DEPORTES › OPINION
› Por Pablo Vignone
No hace mucho, en esta misma página, Daniel Guiñazú escribió: “La sensacional victoria de Estudiantes ante Sporting Cristal por la Copa Libertadores es hija de la mejor virtud que exhibe el futbolista argentino: su carácter, su raza ganadora. Podrá jugar bien, regular o mal. Podrán incluso hasta bailarlo (...) Pero nadie podrá llevárselo por delante. Desde el fondo de sus entrañas, brota una sed de victoria imposible de apagar y que lo hace único, distinto a cualquier otro en el mundo”.

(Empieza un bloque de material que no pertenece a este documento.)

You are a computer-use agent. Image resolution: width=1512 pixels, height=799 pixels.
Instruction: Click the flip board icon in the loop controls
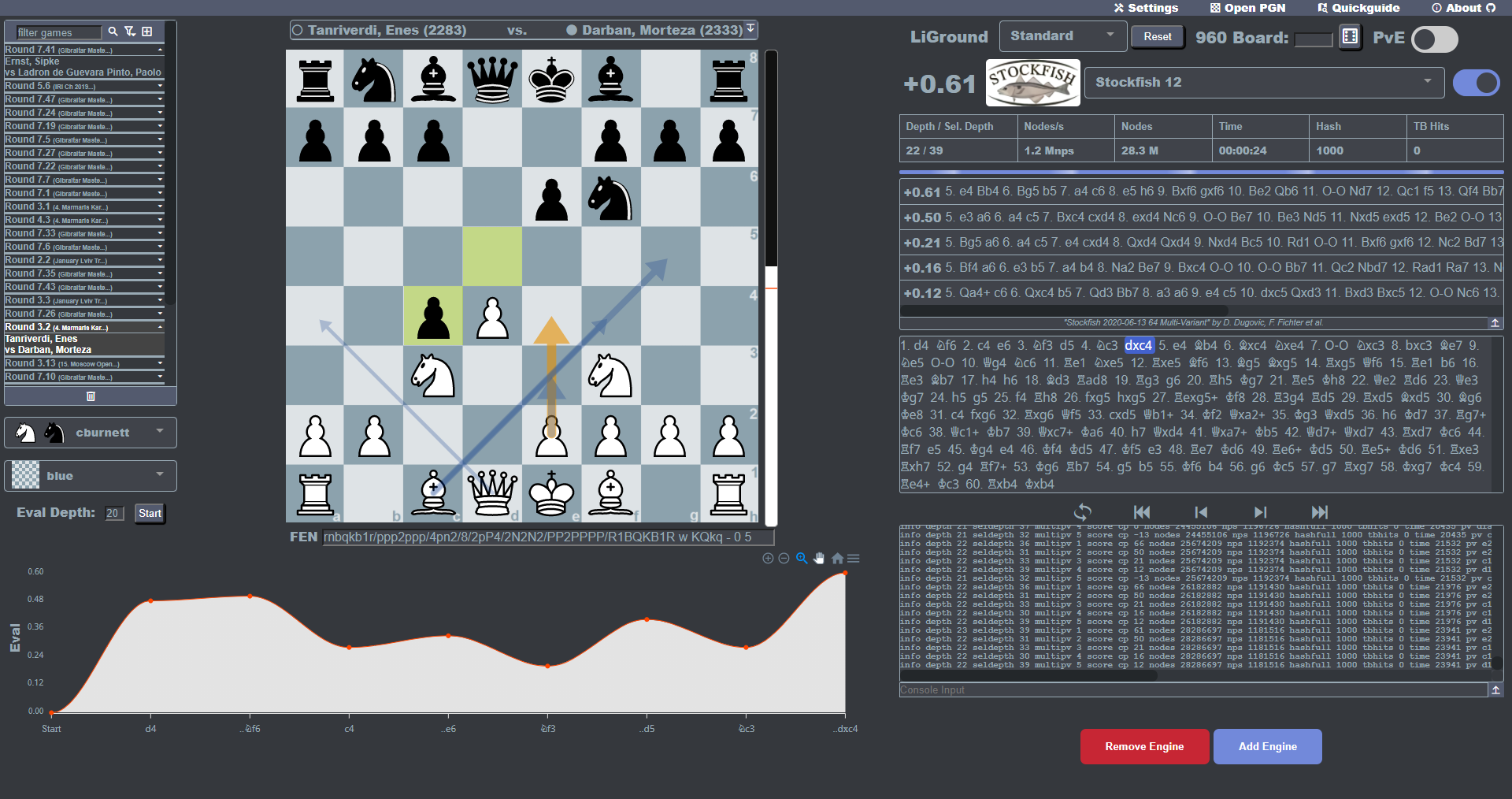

Las victorias de River, la semana pasada, y Vélez, en la noche del martes, reavivaron prontamente la cuestión, como acusa Diego Bonadeo aquí nomás. Pero también echan una luz distinta sobre el temperamento del jugador argentino cuando le llega la hora del transplante. Porque, ¿esas reacciones no tendrán más que ver con el emplazamiento escénico, sazonado de entorno casi uterino, abonado por un microclima interno con aliento a épico, que con las características intrínsecas del futbolista?
A modo de contraprueba, se puede citar lo que sucedió el 12 de junio de 2002, en Miyagi, Japón, cuando la Selección Argentina tenía que dar vuelta el partido ante Suecia para pasar a la segunda ronda del Mundial. No hace falta recordar el, todavía doloroso para la mayoría, final de la historia. La diferencia básica es doble: la Argentina no jugó, como Estudiantes, River o Vélez, apañada por la sombra familiar de un estadio propio, referencial, y hacía rato que esos jugadores habían dejado de mamar cotidianamente la idiosincrasia tan local que invita a sobreponerse a la adversidad, ese “lo arreglamo’con alambre” que en Europa, donde jugaba el ciento por ciento de aquel equipo del 2002, es un anacronismo. Como si, actuando en ese medio, se dispusiera naturalmente de muchos medios anteriores para saciar esa sed de victoria.